**WHAT IS NEEDED:** Print the lines from the one containing "Select the Session Timeout Minutes input box" through the one containing "coord(674,813)", inclusive, word for word, and leave out the pictures.

**DATA PROVIDED:**
────────────────────

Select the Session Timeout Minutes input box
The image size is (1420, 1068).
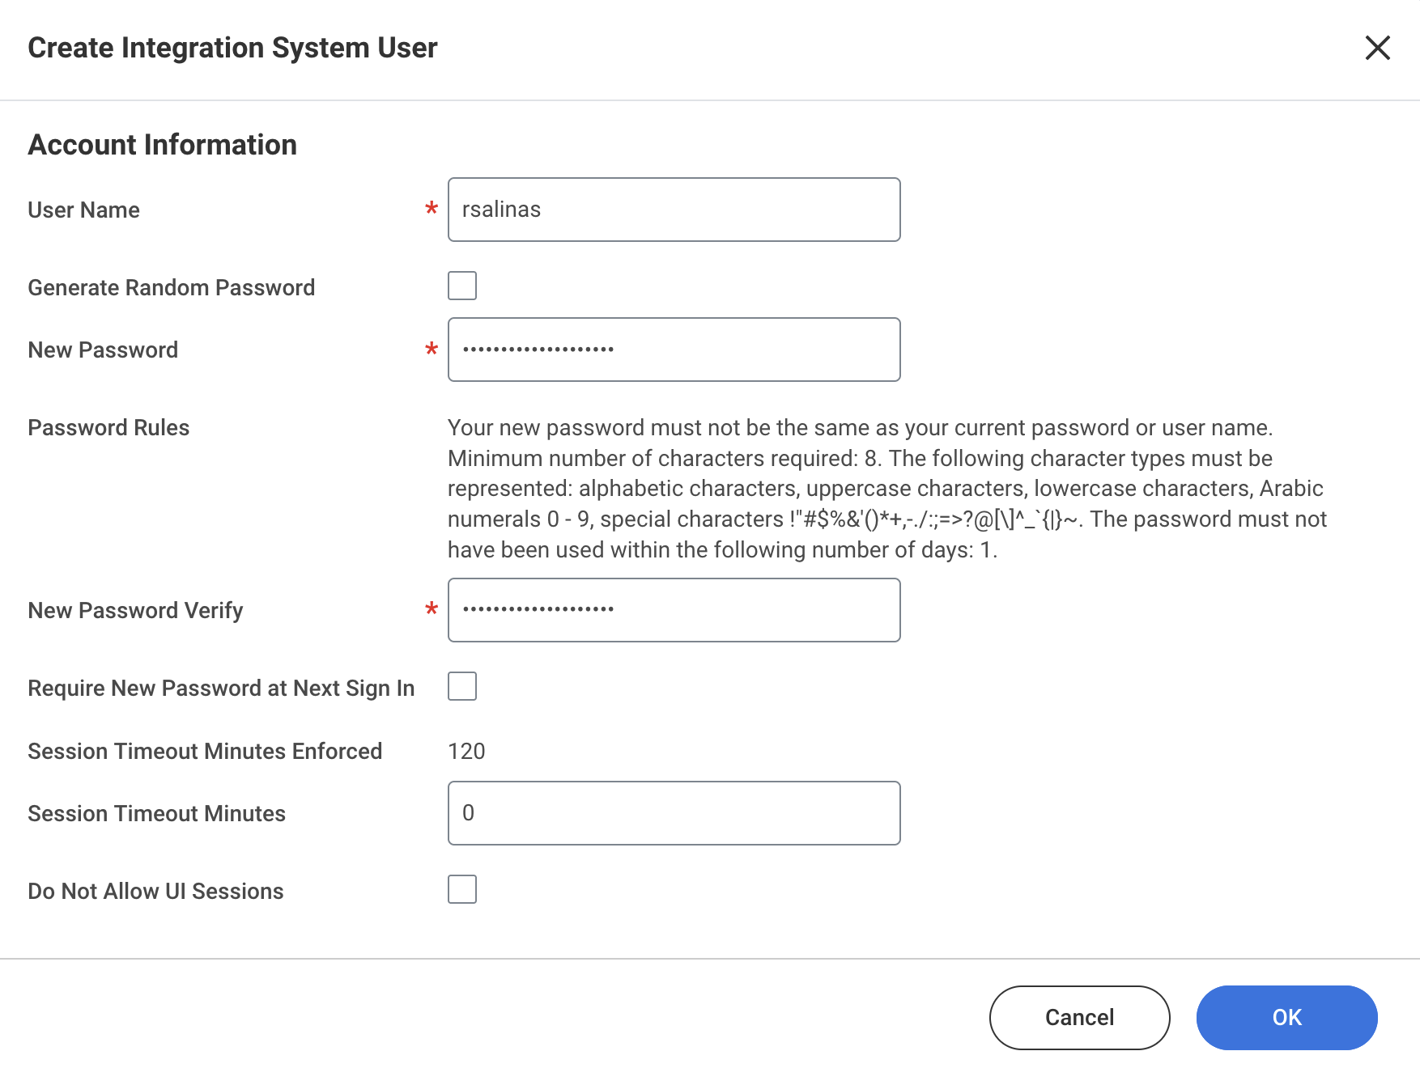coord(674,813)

────────────────────

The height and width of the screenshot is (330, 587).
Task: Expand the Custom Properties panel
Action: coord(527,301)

────────────────────

**WRITTEN SOLUTION:**
Select the Session Timeout Minutes input box
The image size is (1420, 1068).
coord(674,813)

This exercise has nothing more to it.